Skateboarding has often been misunderstood and misrepresented. To a degree, that’s part of its appeal. To skate is to exist out of step with traffic and pedestrians, moving through urban spaces in a way that architects and town planners never intended and reinventing mundane blocks of concrete as a canvas for play and creativity. It is a subculture as much as a sport, but skateboarding is also a welcoming home for misfits.

So many adverts and music videos that clumsily riff on skating have failed to understand what the sport is about. But in 1999, a PlayStation game came along that did more than translate the mechanics of skateboarding into superb gameplay. Tony Hawk’s Pro Skater offered a portal to the subculture. It understood what it was to be part of skateboarding, to the point it felt near-documentary. The game was authentic yet accessible, welcoming a new generation to skateboarding while making household names of Hawk and his peers. Along with its sequel, it also had a tremendous influence on game design.

Some 20 years later, the pair are the subject of a brilliant rerelease that serves up a portion of Y2K-era popular culture alongside the modernised and updated games. Each original Tony Hawk’s Pro Skater level is there, along with the cast. New tricks have been added from later series entries, letting you explore the spread of warehouses and empty schools with longer combs and individual flair – an improvement that adds nuance to the game without muddling its arcade purity. A host of contemporary skating pros join the roster, and while much of the original pop/punk-heavy soundtrack is in place, it is bolstered by additional music.

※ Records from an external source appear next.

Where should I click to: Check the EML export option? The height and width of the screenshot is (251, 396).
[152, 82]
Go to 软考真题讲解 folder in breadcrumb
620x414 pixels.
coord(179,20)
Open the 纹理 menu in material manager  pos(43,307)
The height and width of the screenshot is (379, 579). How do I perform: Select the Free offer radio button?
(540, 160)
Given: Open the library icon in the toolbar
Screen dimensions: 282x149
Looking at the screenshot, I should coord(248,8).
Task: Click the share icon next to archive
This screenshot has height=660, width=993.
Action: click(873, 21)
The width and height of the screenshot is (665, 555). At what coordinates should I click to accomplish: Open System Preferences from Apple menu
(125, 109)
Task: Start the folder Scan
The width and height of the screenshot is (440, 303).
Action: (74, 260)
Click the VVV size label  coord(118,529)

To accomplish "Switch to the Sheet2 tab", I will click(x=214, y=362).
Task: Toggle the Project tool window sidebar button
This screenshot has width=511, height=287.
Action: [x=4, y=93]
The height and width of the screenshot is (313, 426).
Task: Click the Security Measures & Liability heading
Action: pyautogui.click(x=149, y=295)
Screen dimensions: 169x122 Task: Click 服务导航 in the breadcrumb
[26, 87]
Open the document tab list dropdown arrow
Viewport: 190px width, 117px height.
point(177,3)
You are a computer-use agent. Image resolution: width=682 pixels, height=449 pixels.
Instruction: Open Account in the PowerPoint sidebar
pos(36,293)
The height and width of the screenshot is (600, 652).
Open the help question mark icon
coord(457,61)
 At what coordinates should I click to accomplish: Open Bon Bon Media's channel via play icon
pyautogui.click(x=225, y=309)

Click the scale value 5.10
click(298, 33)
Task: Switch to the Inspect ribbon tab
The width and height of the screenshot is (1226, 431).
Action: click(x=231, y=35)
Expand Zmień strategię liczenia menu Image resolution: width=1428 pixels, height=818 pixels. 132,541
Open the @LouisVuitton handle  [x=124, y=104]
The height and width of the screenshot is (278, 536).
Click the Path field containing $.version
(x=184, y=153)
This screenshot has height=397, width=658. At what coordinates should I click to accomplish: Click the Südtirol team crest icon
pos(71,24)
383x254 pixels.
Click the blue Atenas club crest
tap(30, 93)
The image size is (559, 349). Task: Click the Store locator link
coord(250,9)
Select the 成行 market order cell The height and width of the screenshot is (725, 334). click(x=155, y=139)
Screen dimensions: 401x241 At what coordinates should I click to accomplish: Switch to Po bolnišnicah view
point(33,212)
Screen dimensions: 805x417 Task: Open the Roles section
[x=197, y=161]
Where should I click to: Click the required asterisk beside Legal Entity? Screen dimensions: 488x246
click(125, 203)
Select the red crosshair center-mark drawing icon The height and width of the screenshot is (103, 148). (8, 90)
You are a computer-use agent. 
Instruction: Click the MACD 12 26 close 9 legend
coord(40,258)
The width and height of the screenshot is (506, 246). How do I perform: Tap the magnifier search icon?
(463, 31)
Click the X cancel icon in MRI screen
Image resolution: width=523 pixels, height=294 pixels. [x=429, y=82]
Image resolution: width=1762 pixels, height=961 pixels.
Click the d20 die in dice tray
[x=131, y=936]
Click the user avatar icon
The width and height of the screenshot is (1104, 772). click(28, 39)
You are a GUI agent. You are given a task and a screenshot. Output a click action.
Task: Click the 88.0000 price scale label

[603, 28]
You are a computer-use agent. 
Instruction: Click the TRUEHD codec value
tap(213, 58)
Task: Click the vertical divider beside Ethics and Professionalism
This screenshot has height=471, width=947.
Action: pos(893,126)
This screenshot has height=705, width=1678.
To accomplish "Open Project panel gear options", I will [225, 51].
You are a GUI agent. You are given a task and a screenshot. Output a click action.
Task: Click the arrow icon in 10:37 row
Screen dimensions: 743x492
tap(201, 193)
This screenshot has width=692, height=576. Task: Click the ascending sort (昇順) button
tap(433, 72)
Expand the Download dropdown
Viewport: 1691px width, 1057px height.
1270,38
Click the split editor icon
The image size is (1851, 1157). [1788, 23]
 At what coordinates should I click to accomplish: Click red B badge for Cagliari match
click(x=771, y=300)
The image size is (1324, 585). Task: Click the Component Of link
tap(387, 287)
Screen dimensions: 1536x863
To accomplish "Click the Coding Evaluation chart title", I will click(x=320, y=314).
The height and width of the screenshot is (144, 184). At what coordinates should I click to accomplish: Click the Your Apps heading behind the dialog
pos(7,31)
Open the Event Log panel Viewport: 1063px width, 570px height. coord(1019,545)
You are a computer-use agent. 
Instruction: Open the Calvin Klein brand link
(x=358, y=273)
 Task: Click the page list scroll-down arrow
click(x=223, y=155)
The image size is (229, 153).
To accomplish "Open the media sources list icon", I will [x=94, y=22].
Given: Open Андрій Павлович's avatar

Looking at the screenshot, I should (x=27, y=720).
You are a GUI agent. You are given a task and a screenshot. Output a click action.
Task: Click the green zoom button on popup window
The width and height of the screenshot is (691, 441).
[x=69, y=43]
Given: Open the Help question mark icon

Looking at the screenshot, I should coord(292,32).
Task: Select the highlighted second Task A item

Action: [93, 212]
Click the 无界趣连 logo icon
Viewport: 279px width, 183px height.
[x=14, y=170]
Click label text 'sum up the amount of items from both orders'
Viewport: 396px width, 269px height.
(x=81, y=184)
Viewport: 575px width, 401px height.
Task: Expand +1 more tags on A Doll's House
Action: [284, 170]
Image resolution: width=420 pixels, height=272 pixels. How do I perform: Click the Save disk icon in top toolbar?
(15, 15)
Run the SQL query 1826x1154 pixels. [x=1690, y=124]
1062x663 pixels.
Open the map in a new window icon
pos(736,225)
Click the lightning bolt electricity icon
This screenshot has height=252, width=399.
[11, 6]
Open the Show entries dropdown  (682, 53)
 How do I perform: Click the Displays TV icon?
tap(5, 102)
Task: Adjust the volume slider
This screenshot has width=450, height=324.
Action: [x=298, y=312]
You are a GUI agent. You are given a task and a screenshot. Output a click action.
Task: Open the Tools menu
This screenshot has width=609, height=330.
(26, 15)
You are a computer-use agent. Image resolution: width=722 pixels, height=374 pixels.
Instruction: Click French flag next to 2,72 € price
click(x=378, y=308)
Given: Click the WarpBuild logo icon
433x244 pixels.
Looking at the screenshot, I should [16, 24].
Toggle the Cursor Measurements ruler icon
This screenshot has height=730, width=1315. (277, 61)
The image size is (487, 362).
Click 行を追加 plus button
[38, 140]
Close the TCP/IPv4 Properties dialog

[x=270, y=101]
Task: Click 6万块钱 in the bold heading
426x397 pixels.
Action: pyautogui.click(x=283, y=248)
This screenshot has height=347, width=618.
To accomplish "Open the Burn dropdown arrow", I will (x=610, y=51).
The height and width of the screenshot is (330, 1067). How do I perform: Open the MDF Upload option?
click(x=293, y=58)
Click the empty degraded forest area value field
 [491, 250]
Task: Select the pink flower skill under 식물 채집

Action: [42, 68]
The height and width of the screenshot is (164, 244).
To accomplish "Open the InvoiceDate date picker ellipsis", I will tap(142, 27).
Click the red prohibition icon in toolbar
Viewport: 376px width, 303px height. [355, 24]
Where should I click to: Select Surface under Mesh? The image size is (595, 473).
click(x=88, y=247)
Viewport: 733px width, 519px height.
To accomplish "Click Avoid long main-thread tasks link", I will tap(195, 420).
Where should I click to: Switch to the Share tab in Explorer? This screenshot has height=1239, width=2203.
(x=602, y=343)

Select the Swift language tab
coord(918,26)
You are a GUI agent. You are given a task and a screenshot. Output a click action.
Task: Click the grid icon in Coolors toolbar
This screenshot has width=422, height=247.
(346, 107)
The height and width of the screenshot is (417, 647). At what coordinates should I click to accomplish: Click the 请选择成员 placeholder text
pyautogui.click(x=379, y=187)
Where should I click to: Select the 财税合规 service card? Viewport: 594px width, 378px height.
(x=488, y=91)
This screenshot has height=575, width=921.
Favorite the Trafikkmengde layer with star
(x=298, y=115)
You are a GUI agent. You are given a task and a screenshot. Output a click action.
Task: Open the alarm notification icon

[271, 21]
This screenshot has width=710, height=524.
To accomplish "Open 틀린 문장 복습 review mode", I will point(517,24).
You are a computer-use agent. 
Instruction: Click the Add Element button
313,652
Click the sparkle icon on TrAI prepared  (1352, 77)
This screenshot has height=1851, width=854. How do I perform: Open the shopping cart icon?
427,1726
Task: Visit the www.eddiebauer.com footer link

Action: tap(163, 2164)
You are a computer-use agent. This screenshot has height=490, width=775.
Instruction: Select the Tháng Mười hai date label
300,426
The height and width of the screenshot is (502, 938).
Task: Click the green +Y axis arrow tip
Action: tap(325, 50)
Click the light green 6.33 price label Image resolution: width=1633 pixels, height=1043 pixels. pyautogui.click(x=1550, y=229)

The trick-focused, combo-heavy gameplay remains fundamentally unchanged. You’re usually dropped into two-minute sessions where goals must be met – score enough points, collect enough things. And everything is where it was before, from scattered “SKATE” letters to hidden video tapes. There’s a brilliantly fun, if basic, online mode (due to be expanded), while the seminal split-screen multiplayer of the originals returns. Additional achievement-like challenges and fresh skater and park creation tools also now feature.

Related: 'It inspired a generation': Tony Hawk on how the Pro Skater video games changed lives

The most significant difference is that you can now move between both games with a single player profile, taking upgrades and progress with you. This remake presents Tony Hawk’s Pro Skater 1 + 2 as a museum that you are free to wander through as you please. The visual design, from menus to fonts, leans heavily towards Y2K design. Today that might look cluttered and over-designed, and the fuzzy 4:3 skate videos seem downright archaic.

Even if you are not nostalgic for the originals and or interested in skateboarding culture, there is still plenty to enjoy. The levels feel small by modern standards and the systems behind the skating aren’t always well communicated, but the first two games remain deeply engrossing, refined creations. Chasing scores, puzzling your way to seemingly accessible collectibles and drumming up some friendly rivalry with another player is as exciting as it ever was. Tony Hawk’s Pro Skater 1 + 2 open a portal to a place, time and subculture – and it’s a delight to step through.

  • Tony Hawk’s Pro Skater 1+2 is out now; £39.99.